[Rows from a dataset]
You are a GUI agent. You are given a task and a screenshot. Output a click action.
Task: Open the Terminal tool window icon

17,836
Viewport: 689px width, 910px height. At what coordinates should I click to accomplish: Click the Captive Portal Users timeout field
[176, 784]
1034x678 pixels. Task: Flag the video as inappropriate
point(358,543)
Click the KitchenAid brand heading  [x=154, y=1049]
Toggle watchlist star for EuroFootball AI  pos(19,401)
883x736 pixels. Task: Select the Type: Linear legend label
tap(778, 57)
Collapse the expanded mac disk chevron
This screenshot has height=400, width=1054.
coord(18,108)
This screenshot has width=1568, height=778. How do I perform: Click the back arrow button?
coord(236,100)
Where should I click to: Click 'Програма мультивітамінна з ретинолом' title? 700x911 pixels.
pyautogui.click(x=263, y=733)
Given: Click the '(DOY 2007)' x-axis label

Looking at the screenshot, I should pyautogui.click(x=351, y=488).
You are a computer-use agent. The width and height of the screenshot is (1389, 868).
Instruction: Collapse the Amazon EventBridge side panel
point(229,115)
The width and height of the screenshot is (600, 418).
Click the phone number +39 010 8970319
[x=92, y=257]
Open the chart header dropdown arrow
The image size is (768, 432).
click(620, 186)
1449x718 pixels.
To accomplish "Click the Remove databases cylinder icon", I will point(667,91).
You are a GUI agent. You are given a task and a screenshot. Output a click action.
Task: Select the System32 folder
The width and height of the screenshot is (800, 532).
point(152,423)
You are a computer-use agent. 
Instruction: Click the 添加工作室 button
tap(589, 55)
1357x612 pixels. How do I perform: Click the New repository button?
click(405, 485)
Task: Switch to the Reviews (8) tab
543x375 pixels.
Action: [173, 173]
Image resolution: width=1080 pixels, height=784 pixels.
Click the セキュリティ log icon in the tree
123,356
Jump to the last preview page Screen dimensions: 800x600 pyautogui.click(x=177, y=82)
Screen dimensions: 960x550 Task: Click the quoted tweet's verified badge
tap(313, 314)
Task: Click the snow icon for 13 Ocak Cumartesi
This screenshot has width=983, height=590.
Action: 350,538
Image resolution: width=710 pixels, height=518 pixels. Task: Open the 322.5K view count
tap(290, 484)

### [Exercise brief]
Update these lines by changing every occurrence of "pixels" to "px", leaving all else unchanged.

### [Exercise result]
You are a GUI agent. You are given a task and a screenshot. Output a click action.
Task: Open the Terminal tool window icon

17,836
Viewport: 689px width, 910px height. At what coordinates should I click to accomplish: Click the Captive Portal Users timeout field
[176, 784]
1034x678 px. Task: Flag the video as inappropriate
point(358,543)
Click the KitchenAid brand heading  [x=154, y=1049]
Toggle watchlist star for EuroFootball AI  pos(19,401)
883x736 px. Task: Select the Type: Linear legend label
tap(778, 57)
Collapse the expanded mac disk chevron
This screenshot has height=400, width=1054.
coord(18,108)
This screenshot has width=1568, height=778. How do I perform: Click the back arrow button?
coord(236,100)
Where should I click to: Click 'Програма мультивітамінна з ретинолом' title? 700x911 px.
pyautogui.click(x=263, y=733)
Given: Click the '(DOY 2007)' x-axis label

Looking at the screenshot, I should pyautogui.click(x=351, y=488).
You are a computer-use agent. The width and height of the screenshot is (1389, 868).
Instruction: Collapse the Amazon EventBridge side panel
point(229,115)
The width and height of the screenshot is (600, 418).
Click the phone number +39 010 8970319
[x=92, y=257]
Open the chart header dropdown arrow
The image size is (768, 432).
click(620, 186)
1449x718 px.
To accomplish "Click the Remove databases cylinder icon", I will point(667,91).
You are a GUI agent. You are given a task and a screenshot. Output a click action.
Task: Select the System32 folder
The width and height of the screenshot is (800, 532).
point(152,423)
You are a computer-use agent. 
Instruction: Click the 添加工作室 button
tap(589, 55)
1357x612 px. How do I perform: Click the New repository button?
click(405, 485)
Task: Switch to the Reviews (8) tab
543x375 px.
Action: [173, 173]
Image resolution: width=1080 px, height=784 px.
Click the セキュリティ log icon in the tree
123,356
Jump to the last preview page Screen dimensions: 800x600 pyautogui.click(x=177, y=82)
Screen dimensions: 960x550 Task: Click the quoted tweet's verified badge
tap(313, 314)
Task: Click the snow icon for 13 Ocak Cumartesi
This screenshot has width=983, height=590.
Action: 350,538
Image resolution: width=710 px, height=518 px. Task: Open the 322.5K view count
tap(290, 484)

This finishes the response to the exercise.